• **PROBLEM TO SOLVE**: Having located the line with "The width and", repeat it and all remaining lines of the records exactly. Pictures do not belong in the answer.

-------- DATASET ENTRIES

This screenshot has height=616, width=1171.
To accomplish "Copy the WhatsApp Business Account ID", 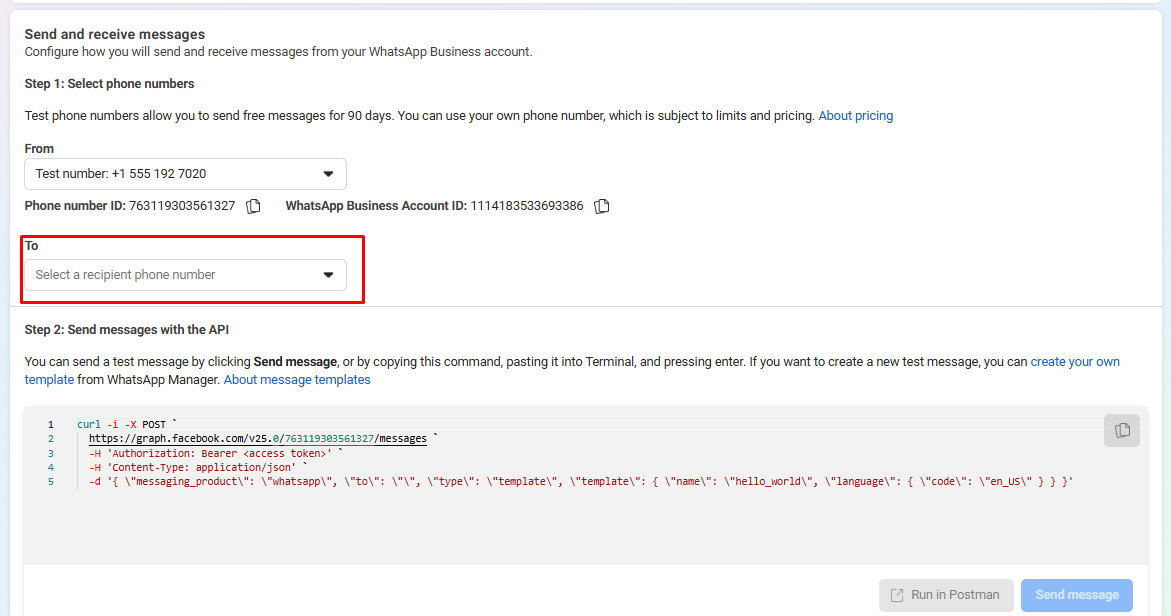I will point(602,206).
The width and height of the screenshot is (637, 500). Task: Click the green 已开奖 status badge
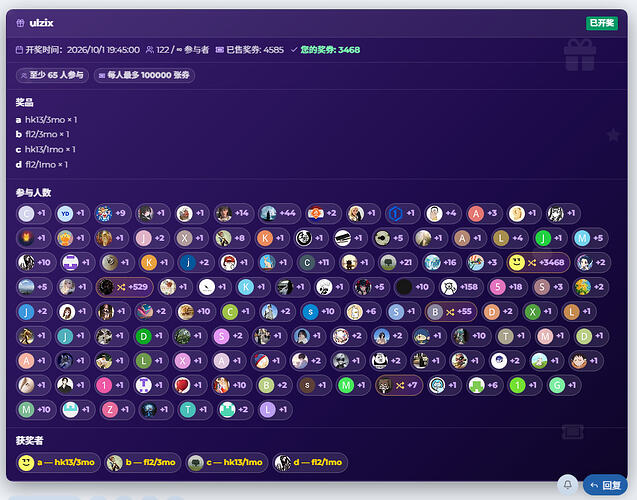pos(602,23)
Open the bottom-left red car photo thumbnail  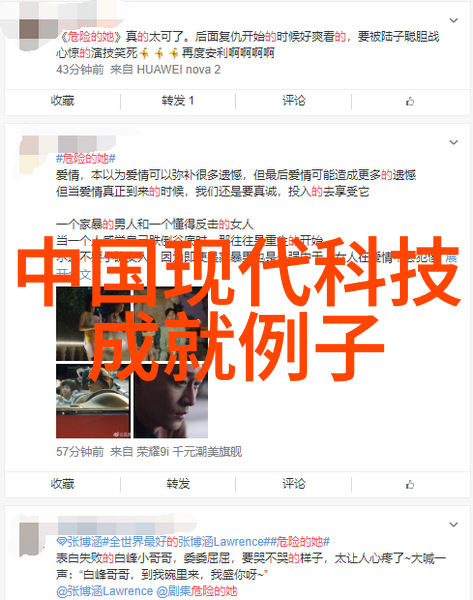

----------------

• **FINISHED TASK**:
The width and height of the screenshot is (637, 500). Task: Click the green 已开奖 status badge
pos(602,23)
Open the bottom-left red car photo thumbnail  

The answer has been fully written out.